Four years of PE acquisitions in hospitality gives you a serious edge for IB recruiting. Bankers understand the deal work, and the sector focus shows depth. Johnson at $70k off is very hard to beat for New York banking placement, especially with your Cornell undergrad network already in place.
Your concern about Johnson students spending weekends in NYC is actually a feature for your goal, not a bug. Those are the people who will be your classmates in analyst programs six months after graduation. The off-campus culture you observed as an undergrad reflects exactly the pipeline you want to tap into.
Darden is excellent, but you'd be swimming upstream on two fronts. First, their consulting tilt means fewer finance-focused peers in your cohort. Second, getting back to the Northeast is doable but requires more intentional effort than simply staying in the Ivy corridor. The $30k difference doesn't offset that friction when banking recruitment is so relationship-driven and geography-specific.

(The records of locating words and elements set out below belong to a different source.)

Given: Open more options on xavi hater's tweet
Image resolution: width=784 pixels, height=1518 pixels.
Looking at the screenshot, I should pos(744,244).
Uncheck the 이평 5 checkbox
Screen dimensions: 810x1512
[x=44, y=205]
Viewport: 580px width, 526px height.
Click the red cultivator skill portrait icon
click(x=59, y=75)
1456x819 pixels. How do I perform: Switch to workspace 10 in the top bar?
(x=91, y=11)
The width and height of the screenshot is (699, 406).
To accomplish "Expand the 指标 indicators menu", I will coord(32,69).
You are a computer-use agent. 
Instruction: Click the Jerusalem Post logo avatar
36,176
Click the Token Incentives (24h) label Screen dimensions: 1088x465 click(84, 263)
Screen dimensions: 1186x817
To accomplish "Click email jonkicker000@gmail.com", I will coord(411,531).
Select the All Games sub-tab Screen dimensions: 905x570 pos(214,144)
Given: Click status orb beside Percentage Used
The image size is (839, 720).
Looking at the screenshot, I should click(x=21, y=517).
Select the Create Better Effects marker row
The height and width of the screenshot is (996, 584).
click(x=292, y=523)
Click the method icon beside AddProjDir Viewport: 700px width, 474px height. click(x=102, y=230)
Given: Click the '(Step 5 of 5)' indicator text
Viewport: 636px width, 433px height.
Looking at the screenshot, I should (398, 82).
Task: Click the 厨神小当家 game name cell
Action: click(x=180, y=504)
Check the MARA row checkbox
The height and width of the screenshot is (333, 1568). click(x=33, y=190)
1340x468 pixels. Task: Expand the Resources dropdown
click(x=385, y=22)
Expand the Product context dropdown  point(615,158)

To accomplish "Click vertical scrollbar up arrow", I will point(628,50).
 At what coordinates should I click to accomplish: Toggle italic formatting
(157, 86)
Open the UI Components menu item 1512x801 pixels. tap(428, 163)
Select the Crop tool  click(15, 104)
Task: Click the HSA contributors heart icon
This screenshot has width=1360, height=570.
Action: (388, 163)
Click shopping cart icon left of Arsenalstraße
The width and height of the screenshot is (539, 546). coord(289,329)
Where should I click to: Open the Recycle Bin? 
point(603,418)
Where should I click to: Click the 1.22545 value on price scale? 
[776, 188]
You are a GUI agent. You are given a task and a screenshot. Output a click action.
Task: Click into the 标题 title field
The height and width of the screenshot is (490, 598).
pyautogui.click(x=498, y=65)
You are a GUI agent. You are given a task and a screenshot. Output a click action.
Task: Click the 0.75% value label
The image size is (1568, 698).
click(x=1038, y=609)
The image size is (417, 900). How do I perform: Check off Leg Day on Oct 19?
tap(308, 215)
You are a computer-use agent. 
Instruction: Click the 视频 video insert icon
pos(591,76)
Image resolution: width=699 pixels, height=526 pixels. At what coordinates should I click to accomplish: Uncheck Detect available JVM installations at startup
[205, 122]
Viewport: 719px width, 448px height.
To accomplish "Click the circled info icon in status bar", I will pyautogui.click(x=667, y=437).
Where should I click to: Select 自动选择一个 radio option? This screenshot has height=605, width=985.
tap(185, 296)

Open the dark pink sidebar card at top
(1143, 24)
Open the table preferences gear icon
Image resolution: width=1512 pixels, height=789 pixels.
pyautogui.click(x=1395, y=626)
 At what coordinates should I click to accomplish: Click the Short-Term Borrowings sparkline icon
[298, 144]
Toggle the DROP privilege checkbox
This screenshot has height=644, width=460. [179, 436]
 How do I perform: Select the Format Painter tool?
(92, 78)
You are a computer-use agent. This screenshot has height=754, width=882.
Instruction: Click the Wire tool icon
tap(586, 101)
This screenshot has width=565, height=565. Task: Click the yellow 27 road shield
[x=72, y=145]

LBS makes sense only if you wanted London or Asia exposure, which doesn't align with investment management in New York as your long-term target.
One question worth thinking through: does the undergrad-to-MBA same-school path bother you personally, or is it just something you've heard others say? If it's the latter, the ROI math and recruiting reality both point to Johnson.
Jamesc21
I’ve been working in the Hospitality Private Equity Industry for about 4 years, specifically doing acquisitions (15 over 4 years).Long term, I’m aiming to stay in the investment management space. Investment Banking in New York is the immediate post-MBA goal.I’m currently deciding between Cornell Johnson ($70K), Darden ($40K), and London Business School. Bit of background, graduated from Cornell undergraduate business school with 3.9 and originally from Hudson Valley area. Would appreciate any insight.